→ WHAT YOU NEED TO DO
Return the stretch from the line with "This screenshot has width=1172, height=617." through the line with "At what coordinates" in the data below, character for character, skipping all pictures.

→ RECORDS FOR THE TASK

- - - -

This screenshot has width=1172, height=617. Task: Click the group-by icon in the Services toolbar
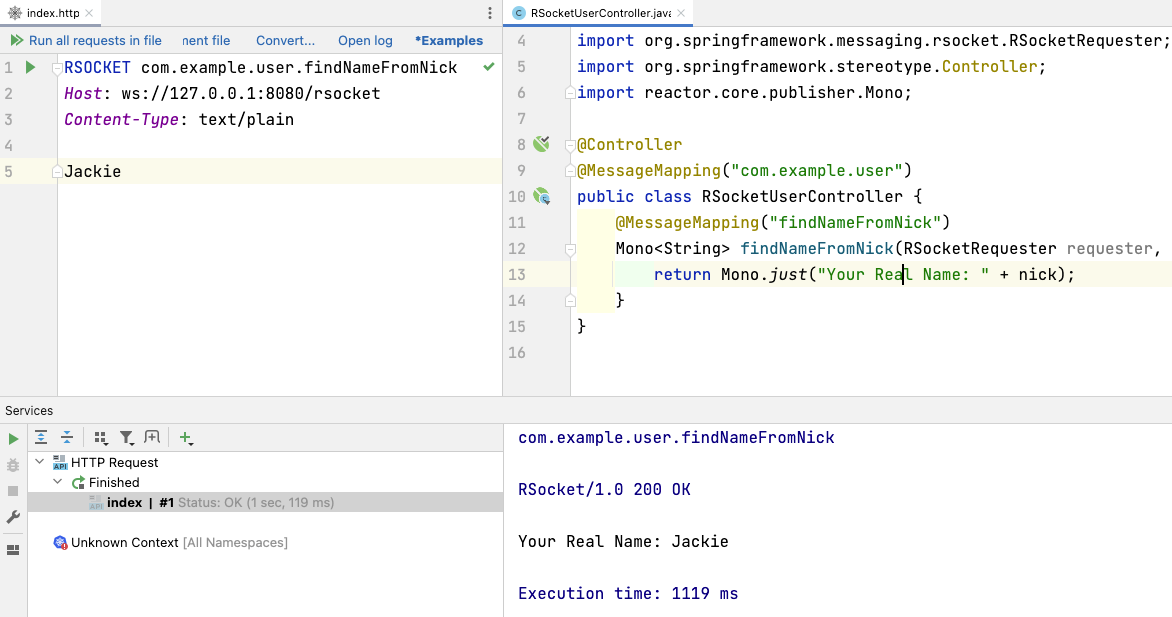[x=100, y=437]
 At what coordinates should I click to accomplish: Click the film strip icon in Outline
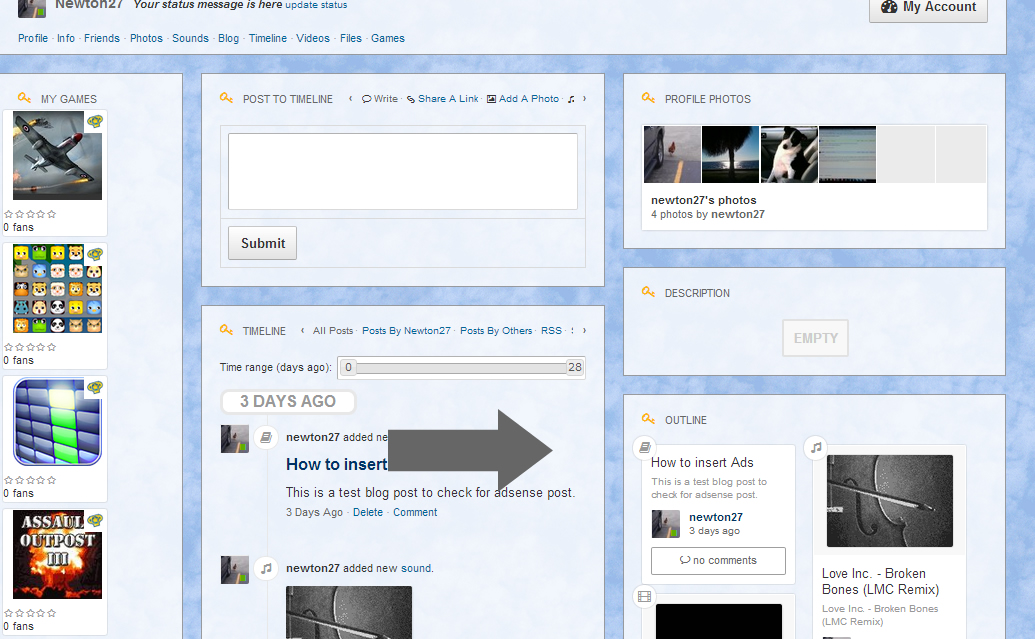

- - - -

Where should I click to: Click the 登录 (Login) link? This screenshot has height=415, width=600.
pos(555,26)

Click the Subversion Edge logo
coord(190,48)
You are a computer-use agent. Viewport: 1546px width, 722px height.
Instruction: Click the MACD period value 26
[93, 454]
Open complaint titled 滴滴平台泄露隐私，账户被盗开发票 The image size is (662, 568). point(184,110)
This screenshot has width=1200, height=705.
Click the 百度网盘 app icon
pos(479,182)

- - - -

→ REPLY TO THE TASK
This screenshot has width=1172, height=617. Task: Click the group-by icon in the Services toolbar
[x=100, y=437]
 At what coordinates should I click to accomplish: Click the film strip icon in Outline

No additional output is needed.